[Data entries]
*** Begin section ***
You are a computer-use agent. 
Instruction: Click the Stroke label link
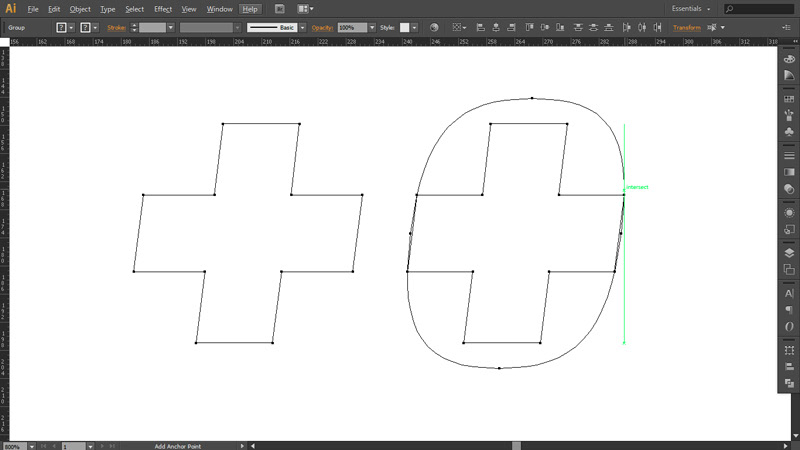click(117, 28)
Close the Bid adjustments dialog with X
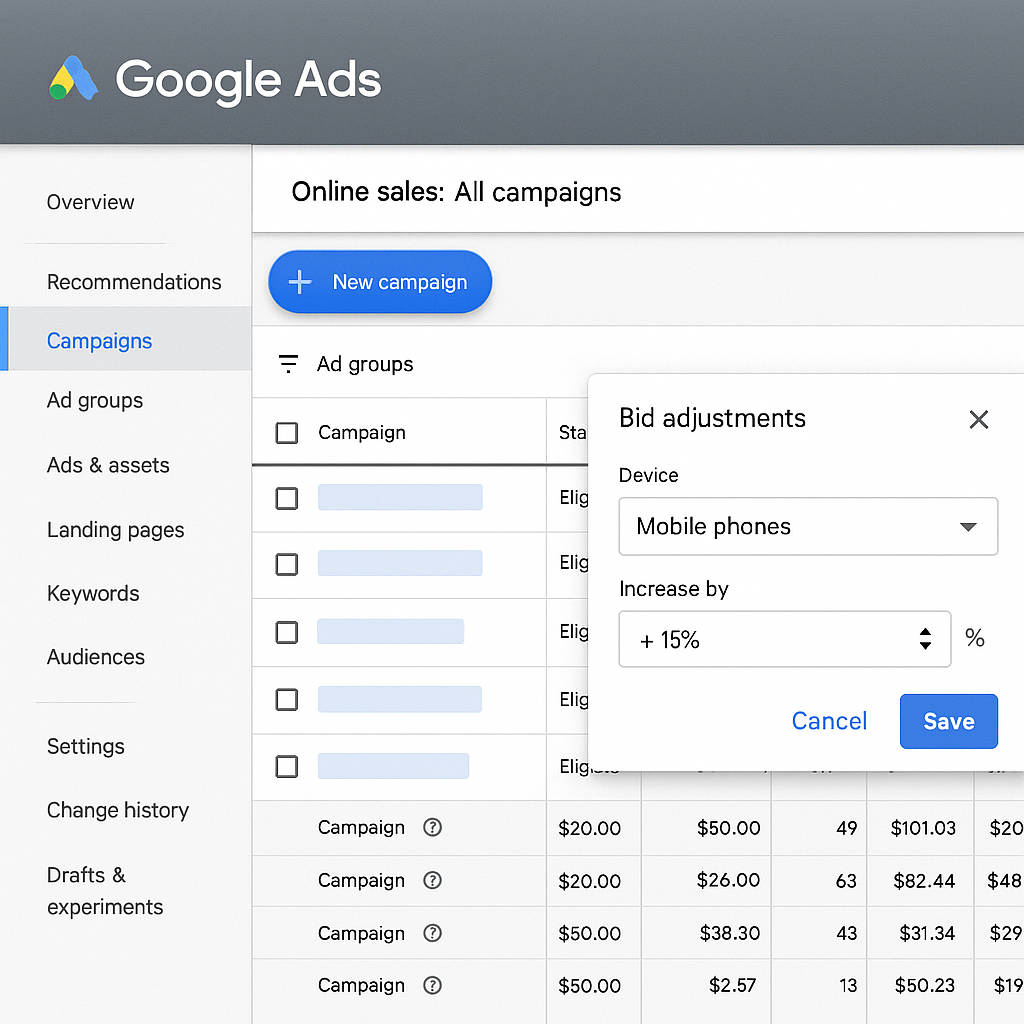The image size is (1024, 1024). [x=978, y=419]
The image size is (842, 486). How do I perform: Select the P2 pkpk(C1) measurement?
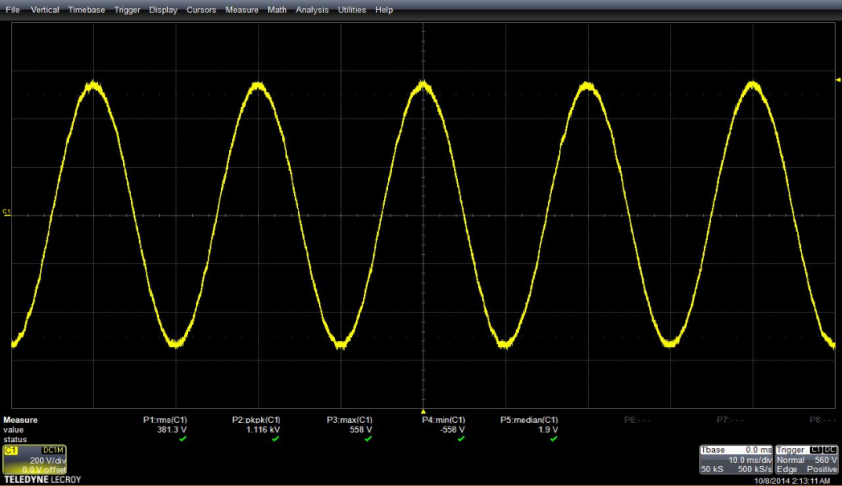pyautogui.click(x=256, y=420)
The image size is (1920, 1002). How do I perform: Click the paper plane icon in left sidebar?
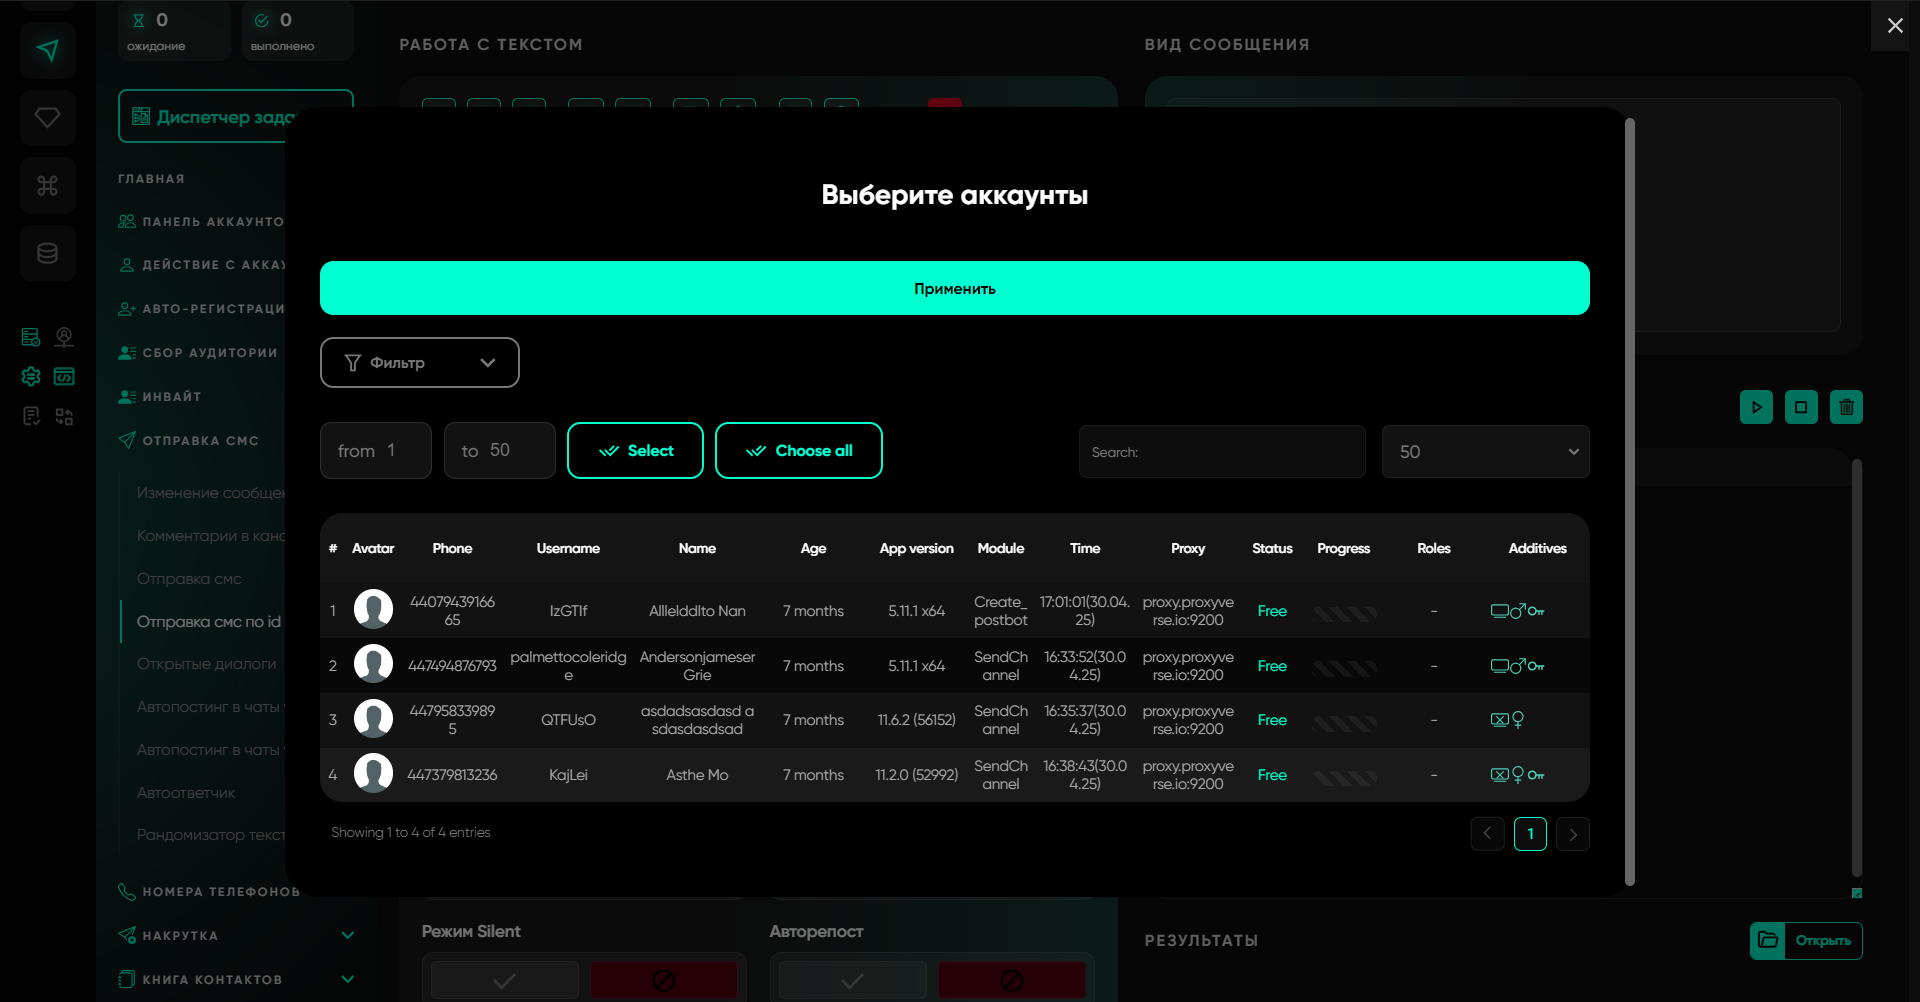tap(47, 51)
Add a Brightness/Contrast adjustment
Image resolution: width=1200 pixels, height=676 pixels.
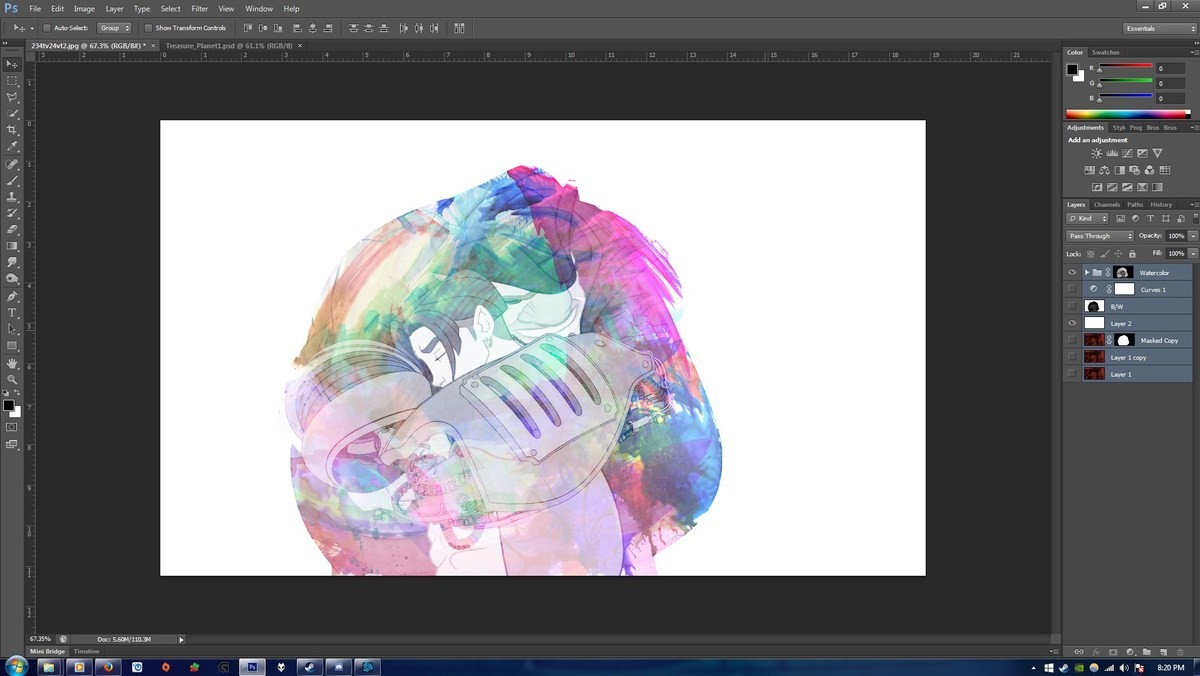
*** End section ***
What needs to be done:
Could you return exactly the lines starting with the one that contains "The image size is (1920, 1002)." and ending with the last line of the data above? Leave the pictures out.

Task output:
The image size is (1920, 1002). How do I perform: Click the paper plane icon in left sidebar?
tap(47, 51)
Add a Brightness/Contrast adjustment
Image resolution: width=1200 pixels, height=676 pixels.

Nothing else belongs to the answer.